↓

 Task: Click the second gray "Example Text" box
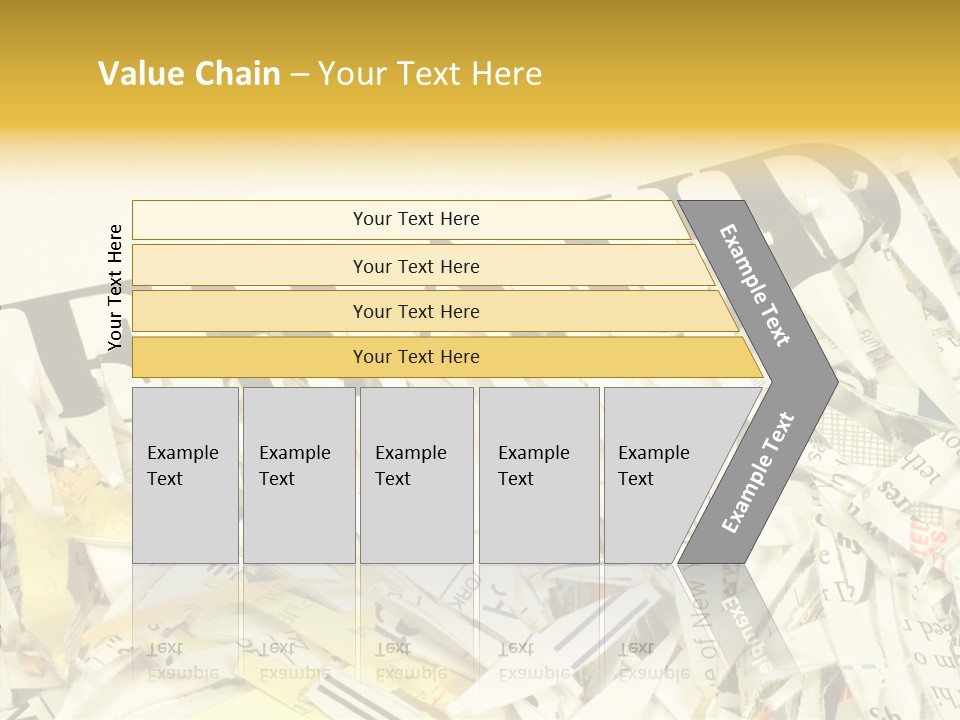pos(298,474)
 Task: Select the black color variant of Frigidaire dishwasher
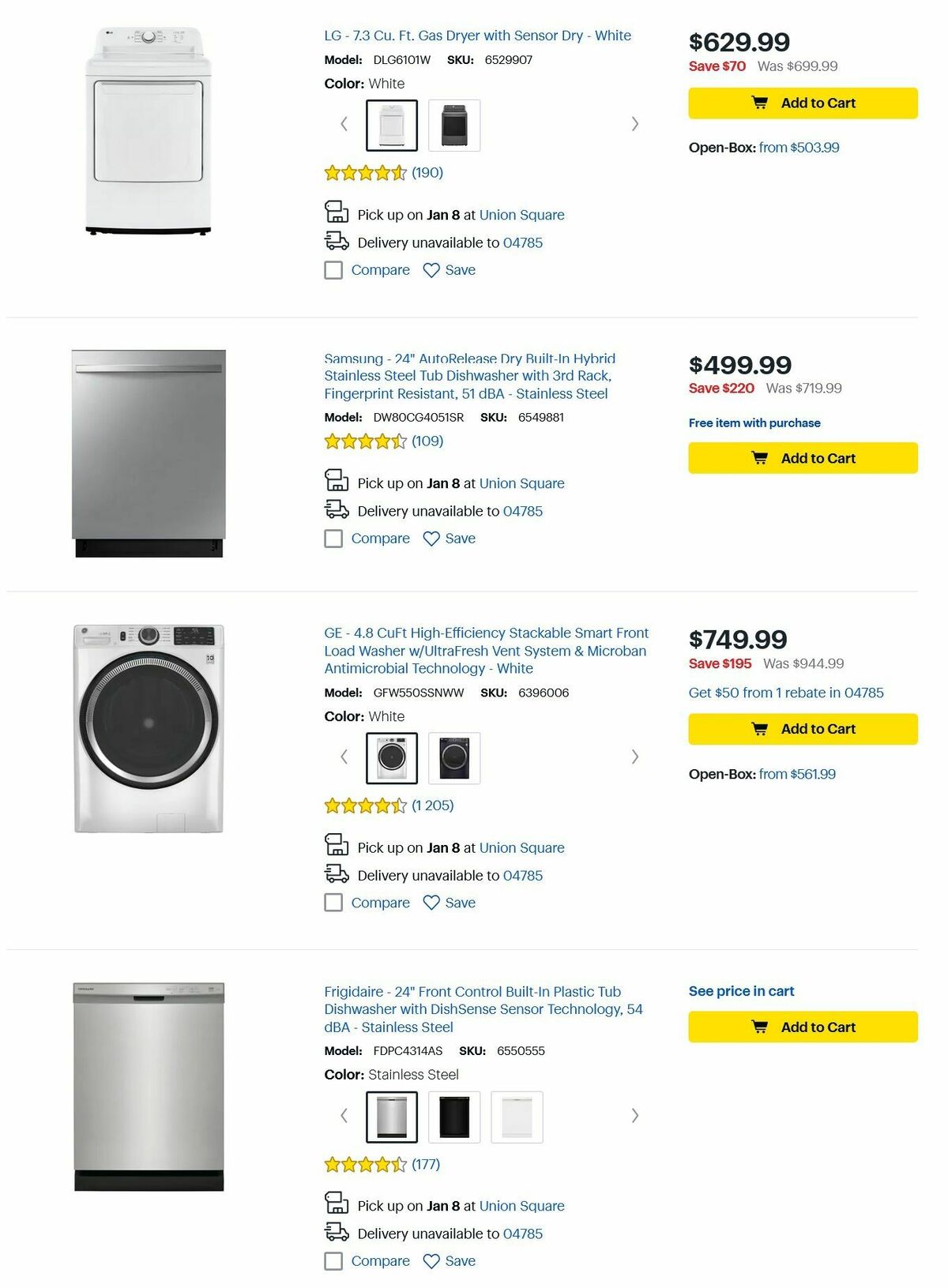(453, 1116)
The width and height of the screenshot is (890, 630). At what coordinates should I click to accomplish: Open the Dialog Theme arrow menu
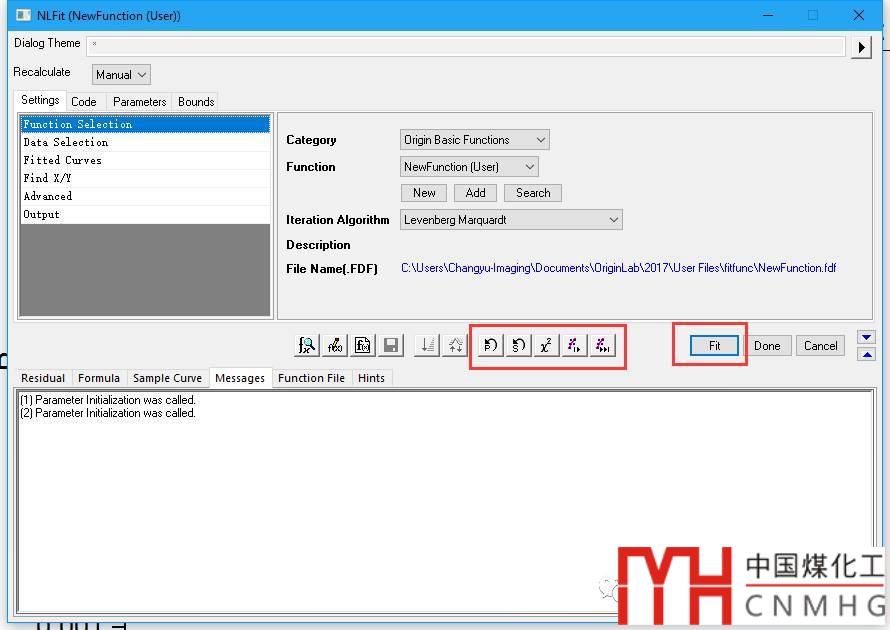(861, 47)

↑

» **Exercise brief**:
With the pictures removed, set down the entire listing exactly.

» **Result below**:
 Task: Click the second gray "Example Text" box
pos(298,474)
 Task: Select the black color variant of Frigidaire dishwasher
(453, 1116)
The width and height of the screenshot is (890, 630). At what coordinates should I click to accomplish: Open the Dialog Theme arrow menu
(861, 47)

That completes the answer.